(Stored data entries)

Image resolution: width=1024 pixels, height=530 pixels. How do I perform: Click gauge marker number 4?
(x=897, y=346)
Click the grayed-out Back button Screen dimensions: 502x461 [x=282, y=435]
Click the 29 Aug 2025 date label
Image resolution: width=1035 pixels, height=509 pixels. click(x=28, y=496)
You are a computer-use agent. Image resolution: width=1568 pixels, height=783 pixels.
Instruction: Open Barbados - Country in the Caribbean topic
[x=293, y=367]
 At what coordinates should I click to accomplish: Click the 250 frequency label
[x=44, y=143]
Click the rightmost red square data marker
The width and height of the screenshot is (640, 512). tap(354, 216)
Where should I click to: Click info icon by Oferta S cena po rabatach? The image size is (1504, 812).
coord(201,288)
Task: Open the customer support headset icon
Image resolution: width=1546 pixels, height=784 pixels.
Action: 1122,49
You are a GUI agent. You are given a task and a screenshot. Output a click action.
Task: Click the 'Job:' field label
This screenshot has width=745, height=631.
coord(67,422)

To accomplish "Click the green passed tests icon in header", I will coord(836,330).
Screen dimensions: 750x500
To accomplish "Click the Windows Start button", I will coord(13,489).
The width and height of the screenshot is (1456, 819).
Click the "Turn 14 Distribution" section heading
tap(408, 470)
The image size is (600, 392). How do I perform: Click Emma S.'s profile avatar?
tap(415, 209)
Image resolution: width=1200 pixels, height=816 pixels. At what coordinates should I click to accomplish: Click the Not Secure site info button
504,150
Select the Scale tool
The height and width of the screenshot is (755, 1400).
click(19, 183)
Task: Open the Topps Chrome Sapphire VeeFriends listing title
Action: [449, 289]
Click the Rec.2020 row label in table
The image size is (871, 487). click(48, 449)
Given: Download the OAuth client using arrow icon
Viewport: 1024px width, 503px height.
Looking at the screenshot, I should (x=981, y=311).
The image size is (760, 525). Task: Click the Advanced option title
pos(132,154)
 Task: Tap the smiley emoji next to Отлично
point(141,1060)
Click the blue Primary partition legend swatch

EXERCISE DETAILS:
The records above should be repeated exactly. Print them all.

RESPONSE AREA:
Image resolution: width=1024 pixels, height=530 pixels. How do I perform: Click gauge marker number 4?
(x=897, y=346)
Click the grayed-out Back button Screen dimensions: 502x461 [x=282, y=435]
Click the 29 Aug 2025 date label
Image resolution: width=1035 pixels, height=509 pixels. click(x=28, y=496)
You are a computer-use agent. Image resolution: width=1568 pixels, height=783 pixels.
Instruction: Open Barbados - Country in the Caribbean topic
[x=293, y=367]
 At what coordinates should I click to accomplish: Click the 250 frequency label
[x=44, y=143]
Click the rightmost red square data marker
The width and height of the screenshot is (640, 512). tap(354, 216)
Where should I click to: Click info icon by Oferta S cena po rabatach? The image size is (1504, 812).
coord(201,288)
Task: Open the customer support headset icon
Image resolution: width=1546 pixels, height=784 pixels.
Action: 1122,49
You are a GUI agent. You are given a task and a screenshot. Output a click action.
Task: Click the 'Job:' field label
This screenshot has width=745, height=631.
coord(67,422)

To accomplish "Click the green passed tests icon in header", I will coord(836,330).
Screen dimensions: 750x500
To accomplish "Click the Windows Start button", I will coord(13,489).
The width and height of the screenshot is (1456, 819).
Click the "Turn 14 Distribution" section heading
tap(408, 470)
The image size is (600, 392). How do I perform: Click Emma S.'s profile avatar?
tap(415, 209)
Image resolution: width=1200 pixels, height=816 pixels. At what coordinates should I click to accomplish: Click the Not Secure site info button
504,150
Select the Scale tool
The height and width of the screenshot is (755, 1400).
click(19, 183)
Task: Open the Topps Chrome Sapphire VeeFriends listing title
Action: [449, 289]
Click the Rec.2020 row label in table
The image size is (871, 487). click(48, 449)
Given: Download the OAuth client using arrow icon
Viewport: 1024px width, 503px height.
Looking at the screenshot, I should (x=981, y=311).
The image size is (760, 525). Task: Click the Advanced option title
pos(132,154)
 Task: Tap the smiley emoji next to Отлично
point(141,1060)
Click the blue Primary partition legend swatch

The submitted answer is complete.